*SUPPLIED MATERIAL*
╔══

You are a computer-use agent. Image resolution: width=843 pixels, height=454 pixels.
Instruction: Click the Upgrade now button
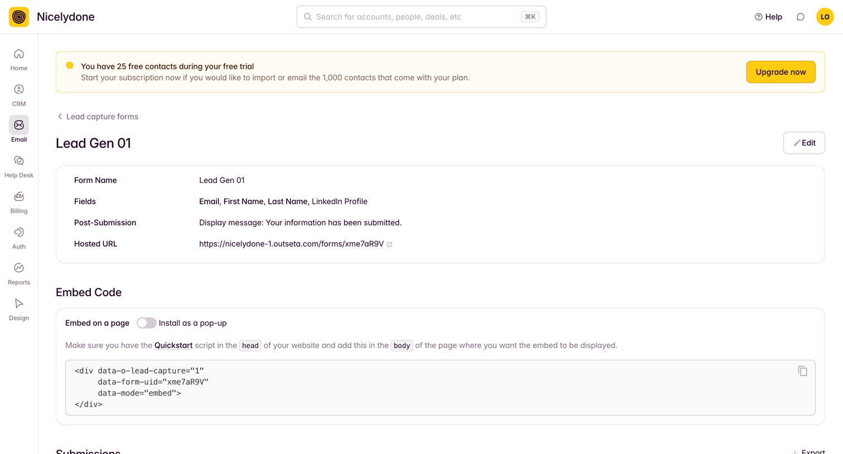click(x=781, y=72)
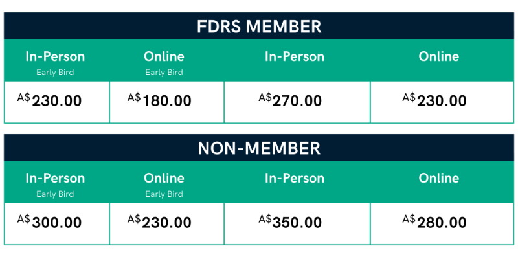Select FDRS Member regular Online heading

coord(439,56)
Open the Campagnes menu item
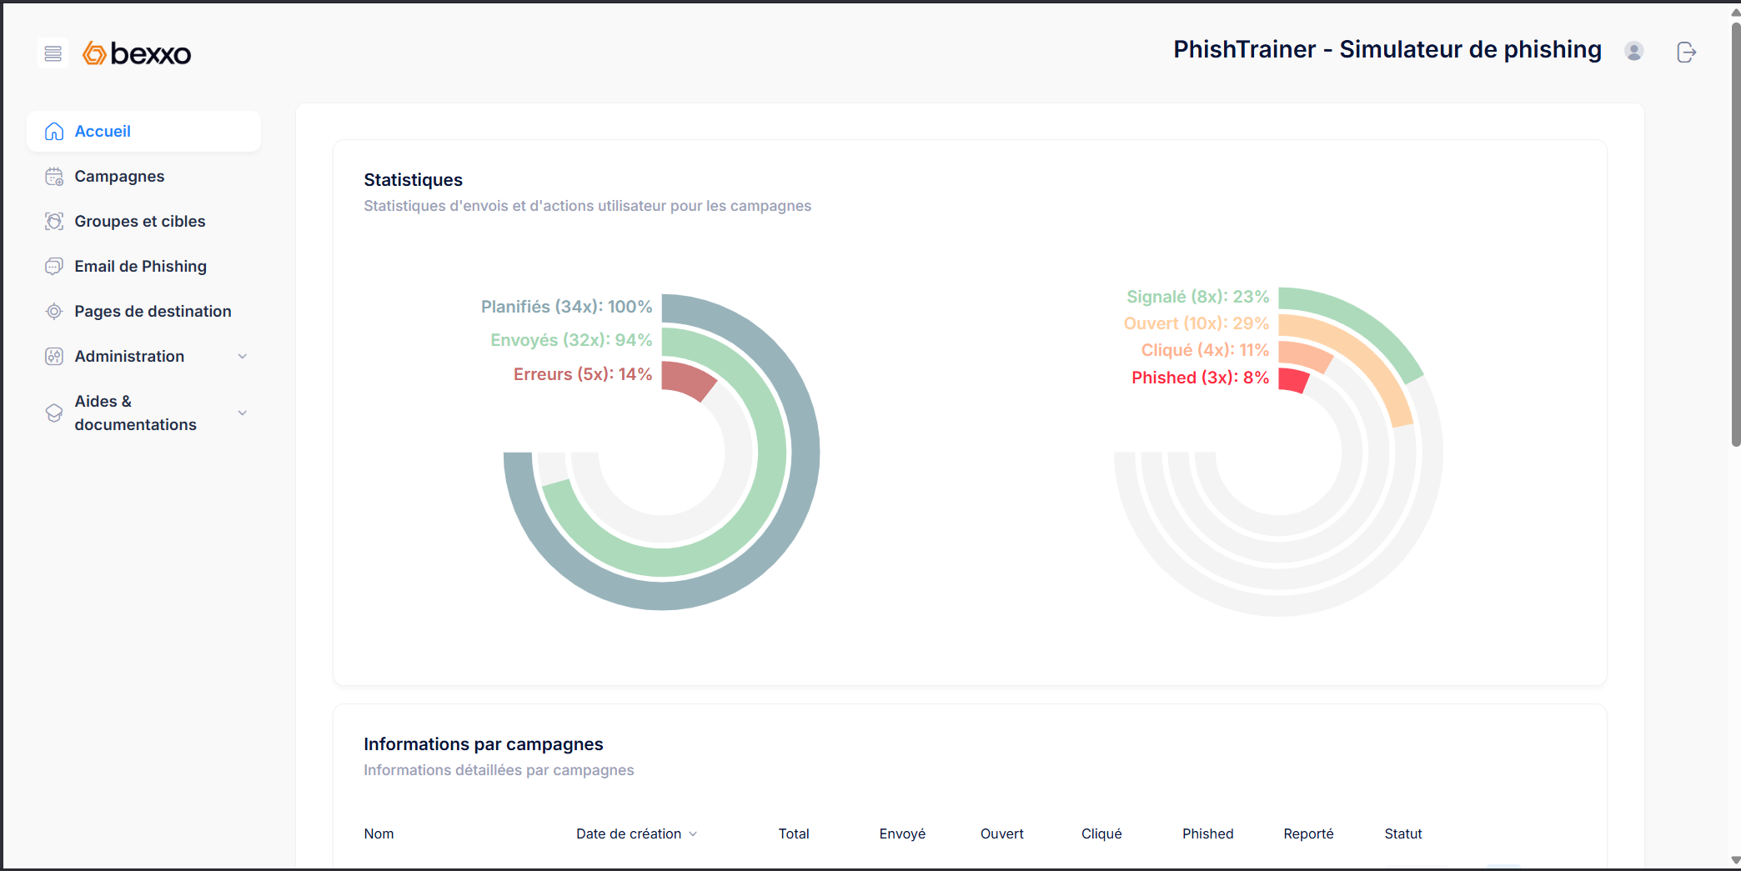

╚══

*EXERCISE*
Exactly as written, restate all of the data, leaving out the images.

*PROBLEM SOLUTION*
You are a computer-use agent. Image resolution: width=843 pixels, height=454 pixels.
Instruction: Click the Upgrade now button
click(x=781, y=72)
Select FDRS Member regular Online heading

coord(439,56)
Open the Campagnes menu item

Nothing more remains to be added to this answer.